Escribía sobre la piel con la virilidad lasciva de mi sexo en su cabeza, buscando la forma de transformar en gemido su intención. Hallaba palabras fálicas con las que manchaba mi piel y el resto de mi ropa. Lo hacía desde la precisión animal y el instinto, sabedor de que en cada línea terminada yo jadeaba al compás del renglón torcido. Escribía consciente, acentuando el dardo en cada curva, en cada arruga y pliegue.

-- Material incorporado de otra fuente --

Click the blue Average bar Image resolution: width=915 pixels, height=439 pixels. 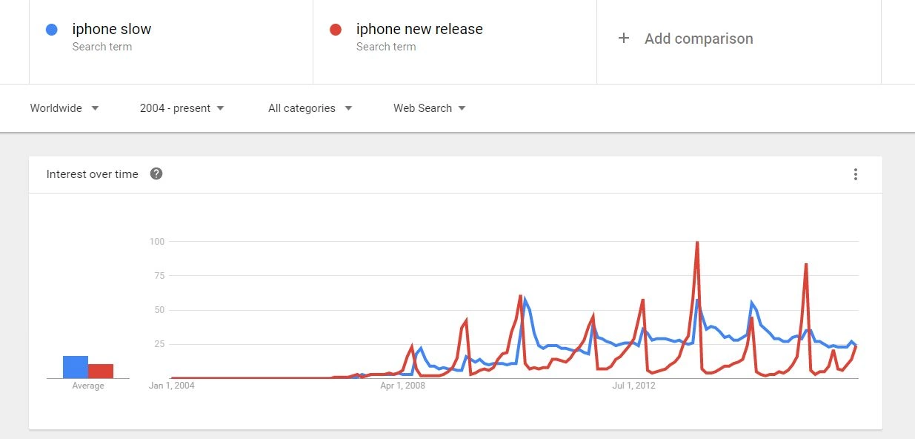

Relajaba tensiones en los músculos devolviendo con ello el placer a mi espalda. Escribía el hombre cansado encontrando el apoyo en mi orgasmo, la hidratación en mi saliva, papel en mi carne, y escribía..
Dejaba que la tinta resbalase por la espalda creando historias interminables de mujeres que se parecían a mi, como queriendo contagiarme de toda aquella amargura que se le había metido dentro. El hombre escribía con mi rostro entre sus piernas y su humedad en mis ojos. Con el odio de la duda buscaba respuestas en la carne que le deseaba, valiéndose del útero que gritaba su nombre desde el lecho vacío. Y arqueaba mi espalda con cada letra, como queriendo dominar mis hormonas a medida que la tinta teñía el suelo.
Escribía el hombre pensando dentro de mi sexo la manera de crearme para él, el modo más perverso de convertirme en historia inacabada, interminable. Escribía en mi piel con la precisión de la caligráfica tortura que hiciera abrir mi boca y dejar escapar un gemido con su nombre.